We’ll see how things go, but this fourth API change should hopefully be the last. This should also make it much easier whenever I add trigonometric function support, where I will have to add even more attributes to the object. I won’t have to change the code in any existing function (unless it specifically needs to be able to know about trig extensions), because, to them, the information in `DE`

will not change.

So the good news behind all of this, as I mentioned at the beginning of this post, is that I can now write some algorithm that requires those `L_K`

, `E_K`

, `L_args`

, `E_args`

variables from arbitrary places within the algorithm. This should allow me to completely finish the exponential case. So look forward soon to a `risch_integrate()`

that can handle completely any transcendental function of exponentials (either produce an integral or prove that no elementary integral exists).

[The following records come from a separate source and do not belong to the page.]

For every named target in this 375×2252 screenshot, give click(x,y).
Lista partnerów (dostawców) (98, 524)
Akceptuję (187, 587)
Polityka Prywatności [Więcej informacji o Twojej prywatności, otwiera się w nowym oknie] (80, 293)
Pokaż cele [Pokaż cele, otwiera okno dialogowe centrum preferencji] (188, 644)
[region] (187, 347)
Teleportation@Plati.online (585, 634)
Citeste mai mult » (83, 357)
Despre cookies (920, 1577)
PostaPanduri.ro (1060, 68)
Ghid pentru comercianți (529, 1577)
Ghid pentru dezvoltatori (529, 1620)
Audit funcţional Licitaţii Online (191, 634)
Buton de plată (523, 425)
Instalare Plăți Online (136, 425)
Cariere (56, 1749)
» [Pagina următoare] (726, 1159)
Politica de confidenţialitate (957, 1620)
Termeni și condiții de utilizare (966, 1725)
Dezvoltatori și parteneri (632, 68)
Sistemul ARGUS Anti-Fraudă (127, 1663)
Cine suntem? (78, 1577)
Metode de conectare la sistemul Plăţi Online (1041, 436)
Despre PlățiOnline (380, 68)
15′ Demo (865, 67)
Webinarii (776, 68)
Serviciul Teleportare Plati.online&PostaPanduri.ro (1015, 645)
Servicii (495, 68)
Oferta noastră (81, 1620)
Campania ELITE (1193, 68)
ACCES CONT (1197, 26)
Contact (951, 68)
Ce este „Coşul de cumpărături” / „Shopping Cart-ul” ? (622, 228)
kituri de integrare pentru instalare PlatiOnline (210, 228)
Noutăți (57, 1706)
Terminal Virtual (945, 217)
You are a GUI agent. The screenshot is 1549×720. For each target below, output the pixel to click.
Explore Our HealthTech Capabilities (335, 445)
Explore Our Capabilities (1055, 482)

And just to be clear, this doesn’t change anything with `risch_integrate()`

—this is only an internal change. And at the moment, it doesn’t add any features, though that should soon change. So keep on testing it for me! If you see any errors along the lines of “Variable t not defined,” it probably means that I missed that one when I was switching the API due to poor test coverage in that area of the code. I would love to know about any errors you find, or, indeed, any testing you do with `risch_integrate`

. Remember that you can obtain my branch at my GitHub account (branch integration3).